• _INFORMATION SUPPLIED_
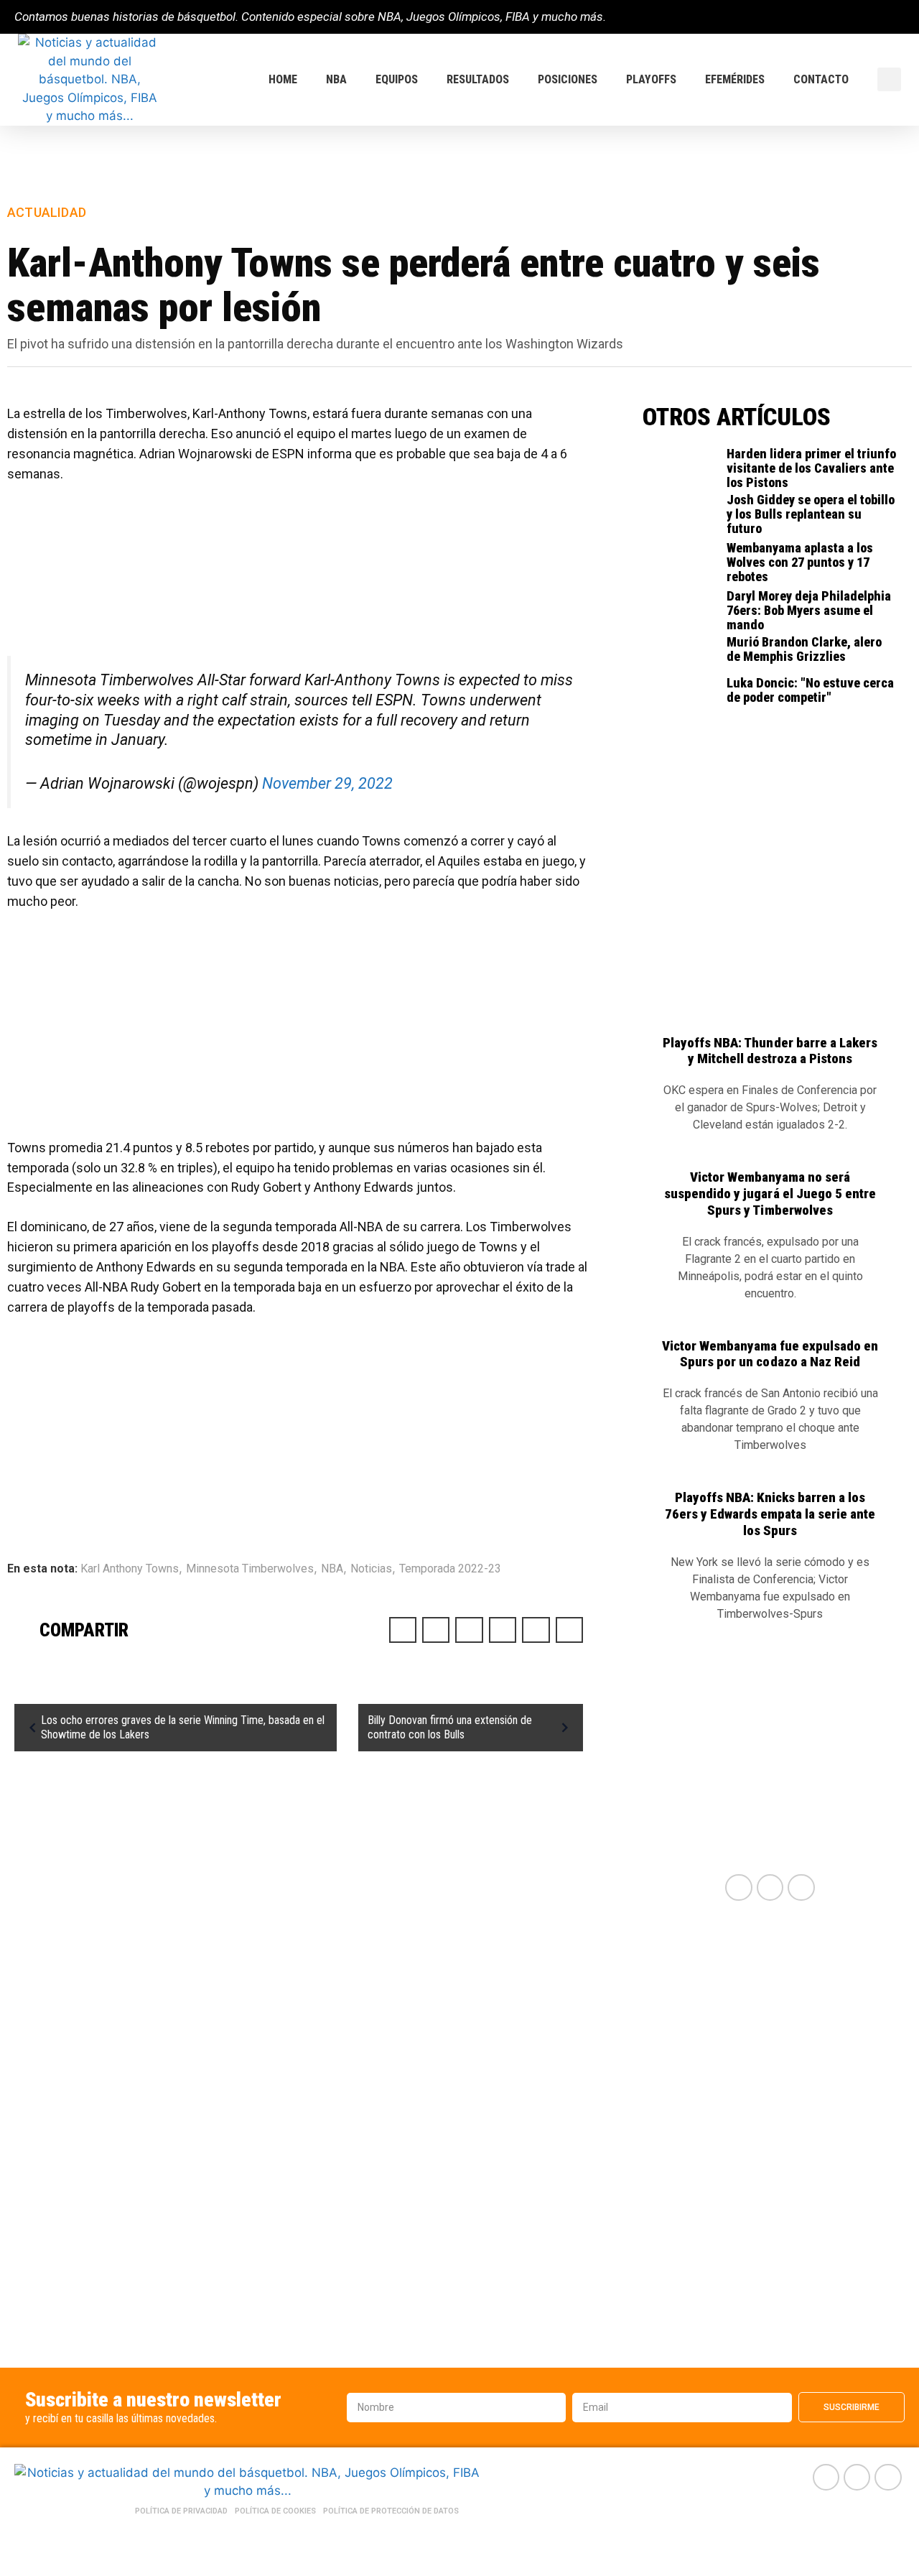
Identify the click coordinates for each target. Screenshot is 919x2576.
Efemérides (735, 79)
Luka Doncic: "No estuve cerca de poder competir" (810, 690)
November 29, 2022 (327, 783)
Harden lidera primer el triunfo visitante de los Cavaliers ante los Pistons (811, 468)
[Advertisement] (298, 577)
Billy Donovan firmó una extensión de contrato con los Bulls (450, 1727)
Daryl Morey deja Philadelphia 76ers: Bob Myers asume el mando (809, 610)
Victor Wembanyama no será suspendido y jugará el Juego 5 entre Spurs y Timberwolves (770, 1193)
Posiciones (567, 79)
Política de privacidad (181, 2511)
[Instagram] (898, 17)
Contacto (821, 79)
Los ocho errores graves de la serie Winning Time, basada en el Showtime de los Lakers (183, 1727)
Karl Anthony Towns (129, 1568)
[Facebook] (850, 17)
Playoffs (651, 79)
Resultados (478, 79)
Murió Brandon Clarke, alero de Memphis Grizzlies (804, 649)
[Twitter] (874, 17)
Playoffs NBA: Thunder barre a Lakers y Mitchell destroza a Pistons (770, 1050)
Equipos (396, 79)
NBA (336, 79)
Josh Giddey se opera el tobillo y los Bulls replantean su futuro (811, 514)
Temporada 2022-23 (450, 1568)
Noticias (371, 1568)
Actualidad (46, 212)
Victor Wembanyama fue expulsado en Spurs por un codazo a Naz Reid (770, 1354)
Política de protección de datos (391, 2511)
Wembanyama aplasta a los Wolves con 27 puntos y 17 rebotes (800, 562)
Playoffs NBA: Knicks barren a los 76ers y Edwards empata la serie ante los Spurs (770, 1514)
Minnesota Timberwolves (250, 1568)
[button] (889, 79)
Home (283, 79)
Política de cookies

• _WHAT TO DO_
Among the lines of the data above, some may hold the word "Timberwolves"; report how many, as a single number.

• _YOUR SOLUTION_
2